Repeat everything in the items below, from the line containing "You are a computer-use" down to the end of the items, character for character. Leave the pictures out of your answer.
** start Extracted entries **
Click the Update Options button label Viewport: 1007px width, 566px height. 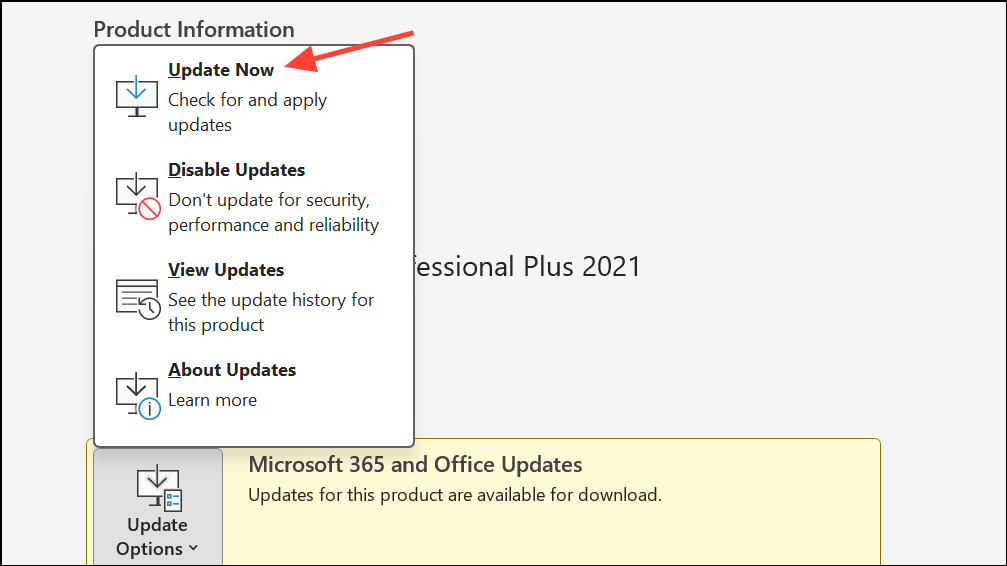(156, 536)
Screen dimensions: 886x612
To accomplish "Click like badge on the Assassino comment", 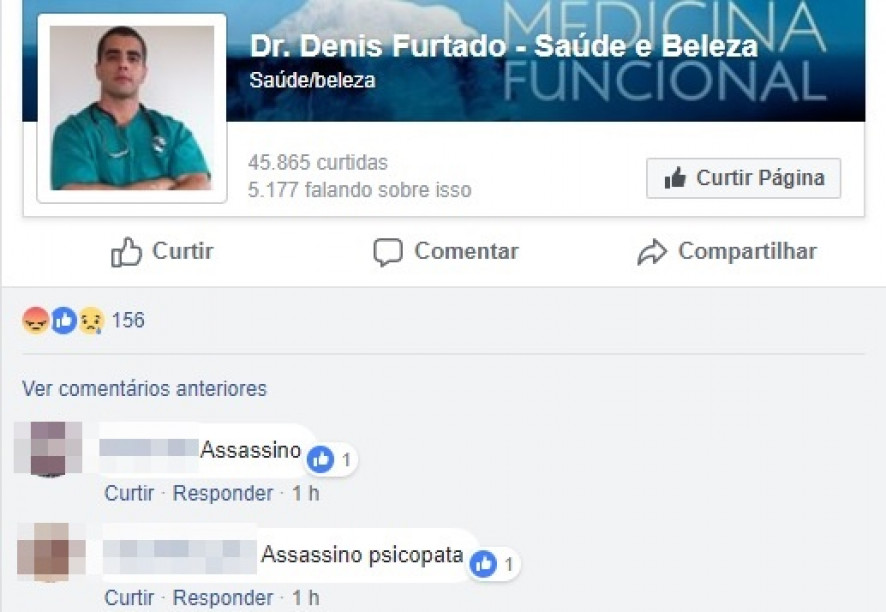I will [320, 459].
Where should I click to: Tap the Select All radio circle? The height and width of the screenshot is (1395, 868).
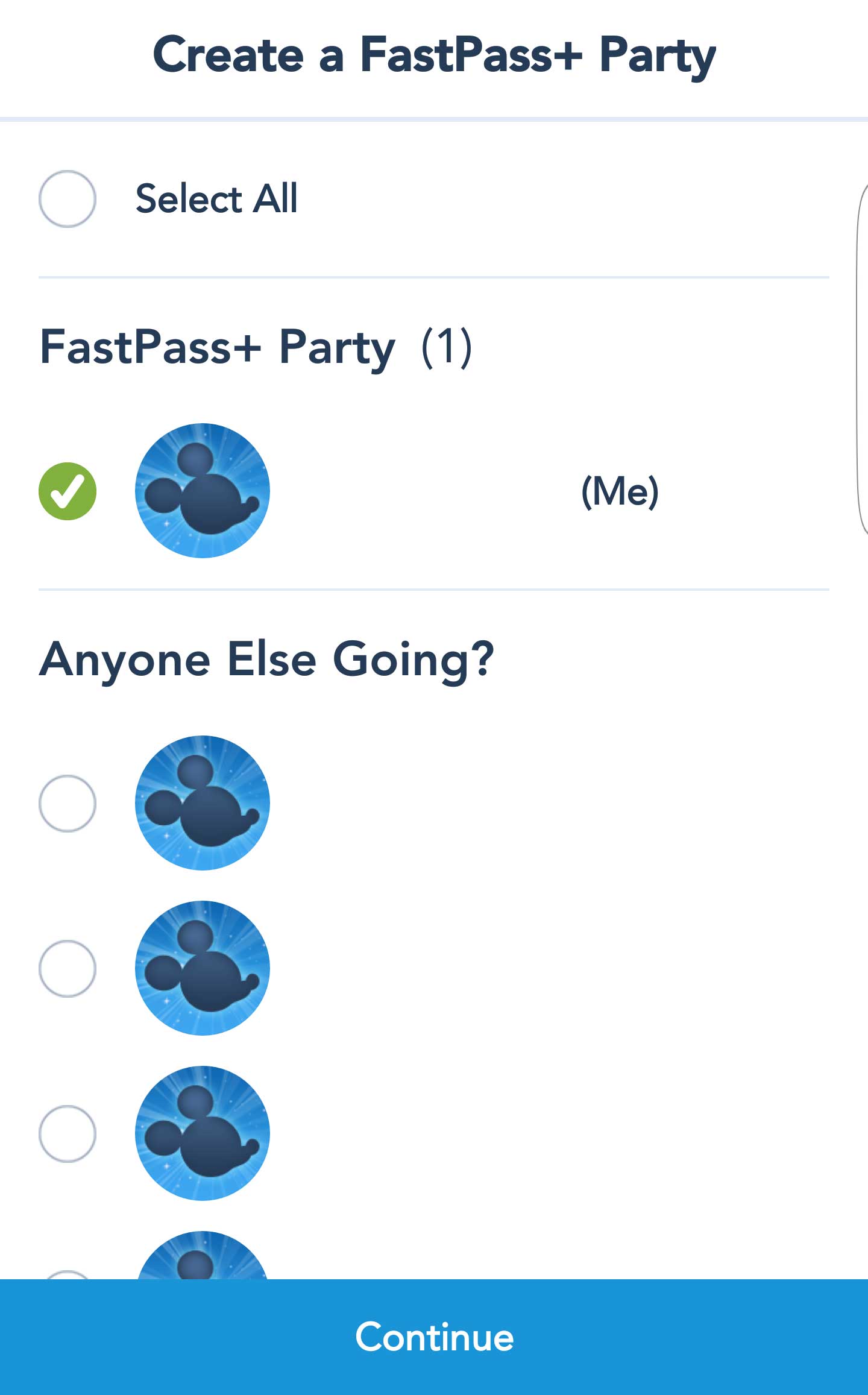click(x=67, y=199)
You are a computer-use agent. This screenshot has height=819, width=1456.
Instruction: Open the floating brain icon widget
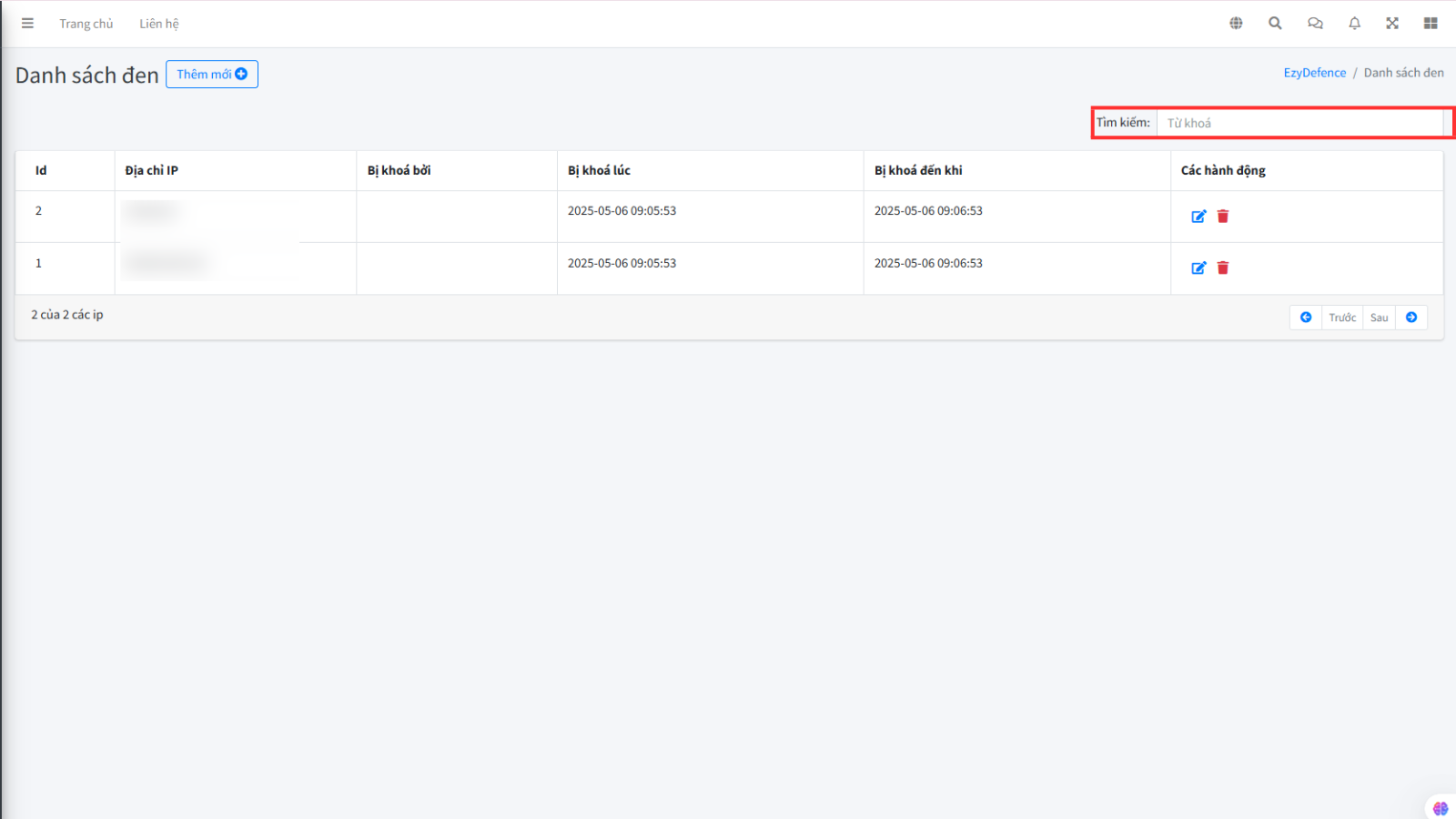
** end Extracted entries **
Output of the task:
You are a computer-use agent. This screenshot has height=819, width=1456.
Instruction: Open the floating brain icon widget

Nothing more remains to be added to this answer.